● **Aim of the task**:
In the records below, change "black" to "gray" and rewrite them with everything else the same. Leave out the pictures.

Dataset excerpt:

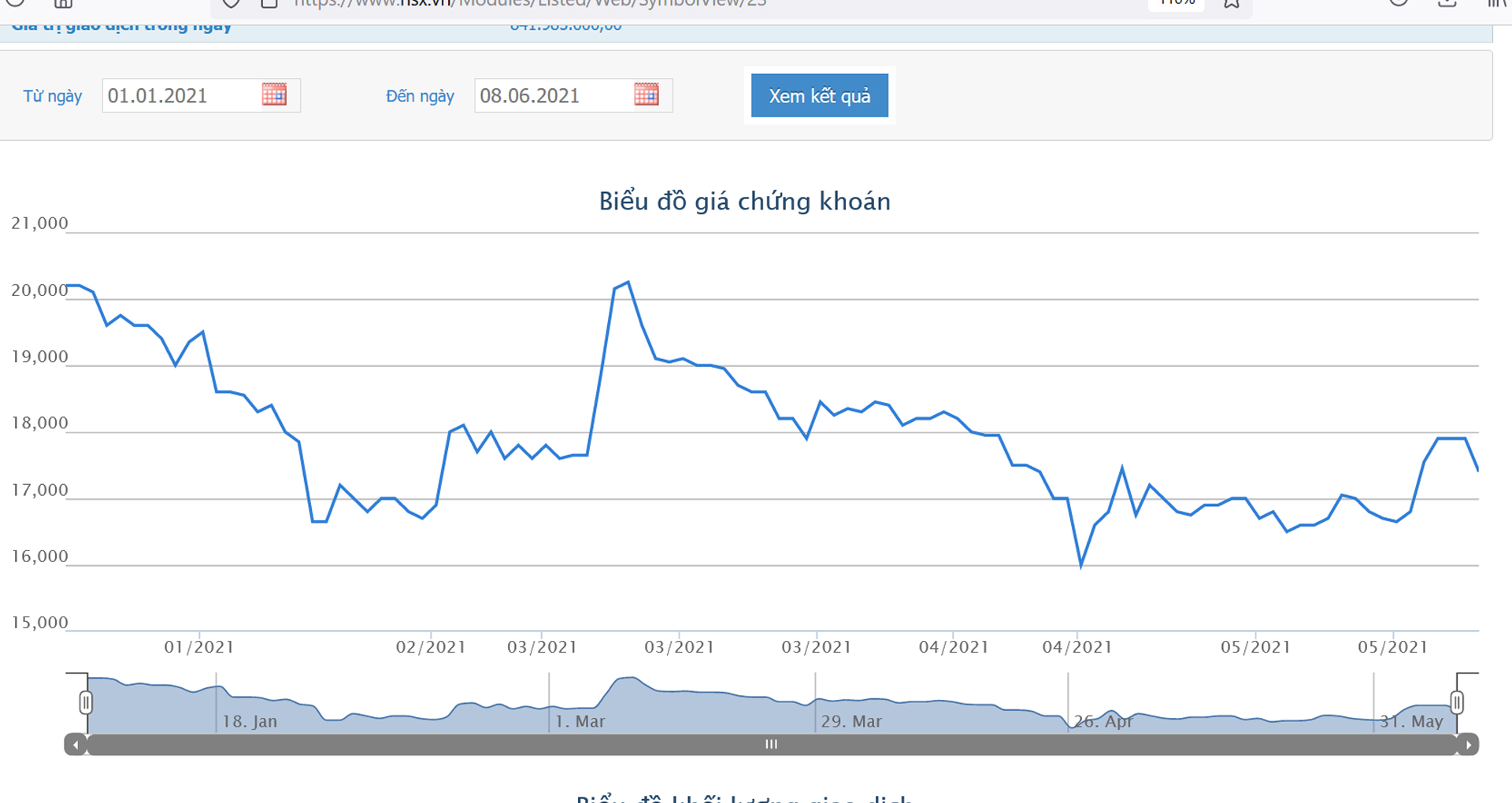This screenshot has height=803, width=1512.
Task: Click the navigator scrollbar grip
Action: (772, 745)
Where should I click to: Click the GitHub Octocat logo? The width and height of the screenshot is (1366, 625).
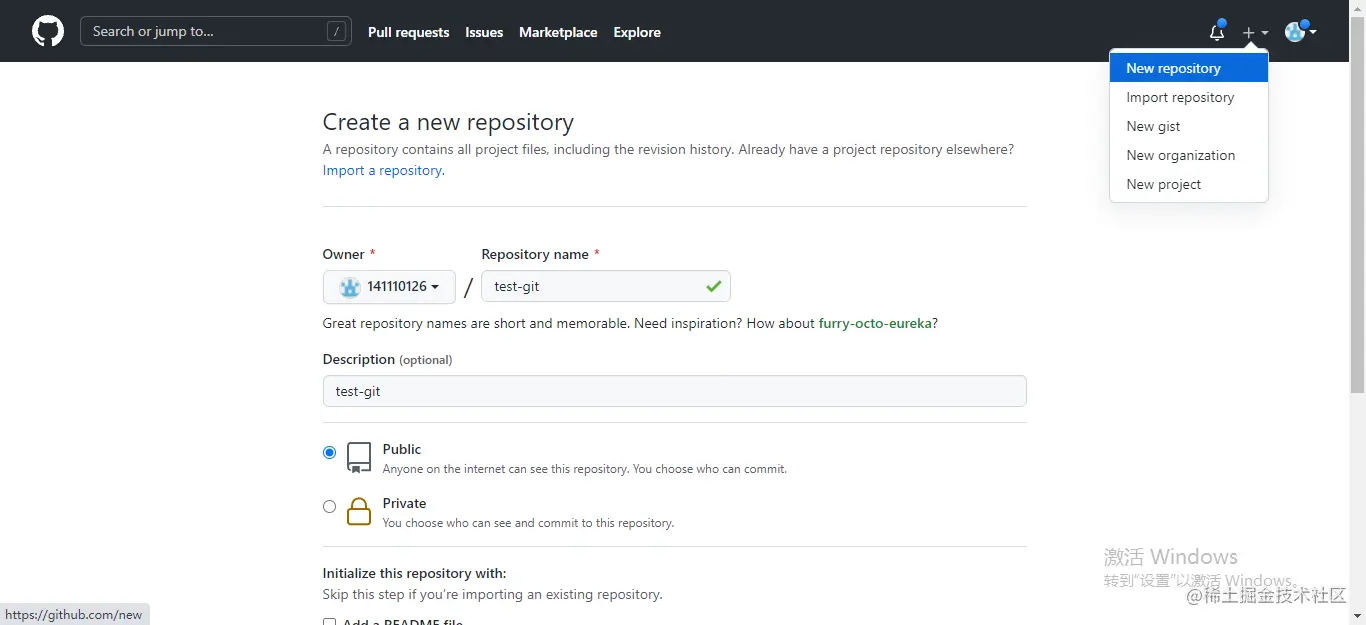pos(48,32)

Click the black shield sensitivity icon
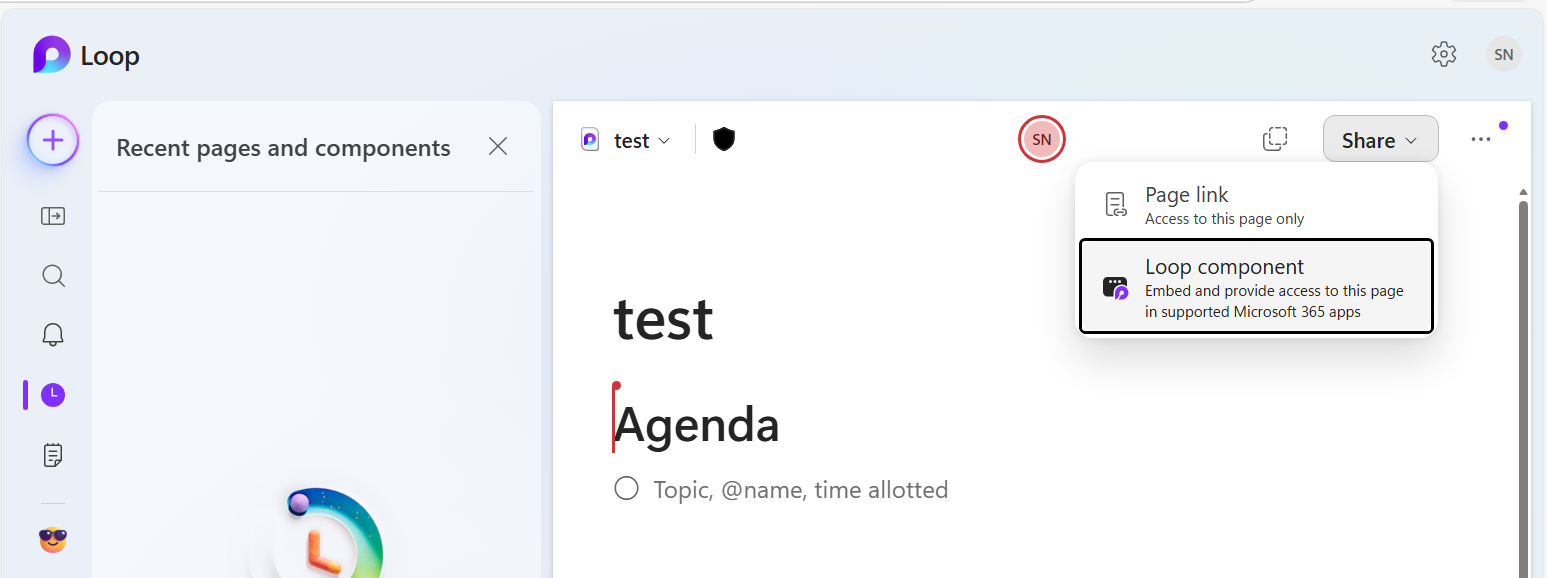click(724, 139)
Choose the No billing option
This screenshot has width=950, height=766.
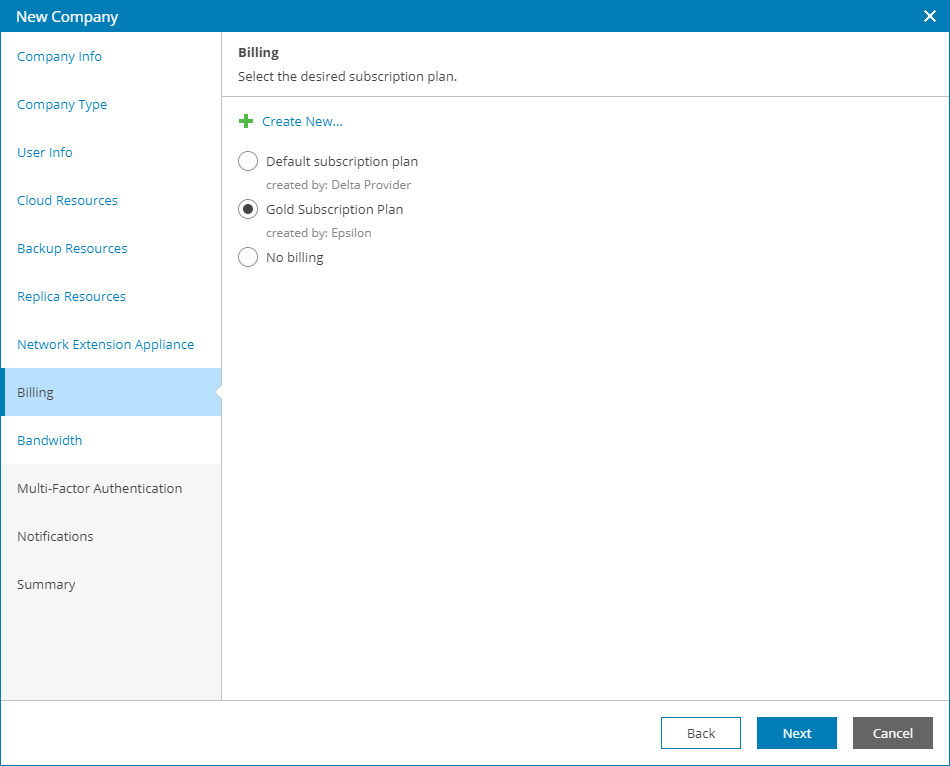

● **Answer**:
This screenshot has height=803, width=1512.
Task: Click the navigator scrollbar grip
Action: (772, 745)
Where should I click to: Click the GitHub Octocat logo? The width and height of the screenshot is (1366, 625).
pos(48,32)

Click the gray shield sensitivity icon
click(724, 139)
Choose the No billing option
This screenshot has width=950, height=766.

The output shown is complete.